Segment Start: Records to use

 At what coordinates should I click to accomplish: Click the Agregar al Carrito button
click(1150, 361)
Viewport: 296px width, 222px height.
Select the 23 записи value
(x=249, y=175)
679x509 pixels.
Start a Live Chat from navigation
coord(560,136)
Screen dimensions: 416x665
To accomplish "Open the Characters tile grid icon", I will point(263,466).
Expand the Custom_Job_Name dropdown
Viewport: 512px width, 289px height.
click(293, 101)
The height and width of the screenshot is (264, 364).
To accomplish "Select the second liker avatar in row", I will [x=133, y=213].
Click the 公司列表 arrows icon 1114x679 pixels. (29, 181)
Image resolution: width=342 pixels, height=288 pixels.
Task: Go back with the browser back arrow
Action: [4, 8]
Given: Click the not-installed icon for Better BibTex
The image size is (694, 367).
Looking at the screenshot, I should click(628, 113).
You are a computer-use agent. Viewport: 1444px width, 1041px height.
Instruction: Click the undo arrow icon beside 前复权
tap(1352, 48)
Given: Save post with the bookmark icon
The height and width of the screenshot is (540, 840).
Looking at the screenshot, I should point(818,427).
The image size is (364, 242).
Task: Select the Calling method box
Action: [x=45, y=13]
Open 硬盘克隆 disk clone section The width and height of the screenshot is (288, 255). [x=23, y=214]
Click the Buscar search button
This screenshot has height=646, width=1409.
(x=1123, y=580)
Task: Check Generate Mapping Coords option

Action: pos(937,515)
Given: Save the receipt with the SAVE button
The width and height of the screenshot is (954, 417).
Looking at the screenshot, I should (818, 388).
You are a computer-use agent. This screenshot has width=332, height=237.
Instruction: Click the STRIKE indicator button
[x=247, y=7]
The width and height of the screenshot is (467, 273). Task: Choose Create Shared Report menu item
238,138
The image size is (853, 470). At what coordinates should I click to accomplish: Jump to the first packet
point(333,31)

Segment End: Records to use

→ Your assignment
Output the entries above exactly, please, with nothing dropped.

→ Answer
 At what coordinates should I click to accomplish: Click the Agregar al Carrito button
click(1150, 361)
Viewport: 296px width, 222px height.
Select the 23 записи value
(x=249, y=175)
679x509 pixels.
Start a Live Chat from navigation
coord(560,136)
Screen dimensions: 416x665
To accomplish "Open the Characters tile grid icon", I will point(263,466).
Expand the Custom_Job_Name dropdown
Viewport: 512px width, 289px height.
click(293, 101)
The height and width of the screenshot is (264, 364).
To accomplish "Select the second liker avatar in row", I will [x=133, y=213].
Click the 公司列表 arrows icon 1114x679 pixels. (29, 181)
Image resolution: width=342 pixels, height=288 pixels.
Task: Go back with the browser back arrow
Action: [4, 8]
Given: Click the not-installed icon for Better BibTex
The image size is (694, 367).
Looking at the screenshot, I should click(628, 113).
You are a computer-use agent. Viewport: 1444px width, 1041px height.
Instruction: Click the undo arrow icon beside 前复权
tap(1352, 48)
Given: Save post with the bookmark icon
The height and width of the screenshot is (540, 840).
Looking at the screenshot, I should point(818,427).
The image size is (364, 242).
Task: Select the Calling method box
Action: [x=45, y=13]
Open 硬盘克隆 disk clone section The width and height of the screenshot is (288, 255). [x=23, y=214]
Click the Buscar search button
This screenshot has height=646, width=1409.
(x=1123, y=580)
Task: Check Generate Mapping Coords option

Action: pos(937,515)
Given: Save the receipt with the SAVE button
The width and height of the screenshot is (954, 417).
Looking at the screenshot, I should (818, 388).
You are a computer-use agent. This screenshot has width=332, height=237.
Instruction: Click the STRIKE indicator button
[x=247, y=7]
The width and height of the screenshot is (467, 273). Task: Choose Create Shared Report menu item
238,138
The image size is (853, 470). At what coordinates should I click to accomplish: Jump to the first packet
point(333,31)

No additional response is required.